=== Work to be completed ===
All lines of the material should be given again exactly.
***** Source data *****
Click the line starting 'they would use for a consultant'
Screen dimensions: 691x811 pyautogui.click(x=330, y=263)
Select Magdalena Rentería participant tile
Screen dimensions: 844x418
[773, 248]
*****
=== The completed task ===
Click the line starting 'they would use for a consultant'
Screen dimensions: 691x811 pyautogui.click(x=330, y=263)
Select Magdalena Rentería participant tile
Screen dimensions: 844x418
[773, 248]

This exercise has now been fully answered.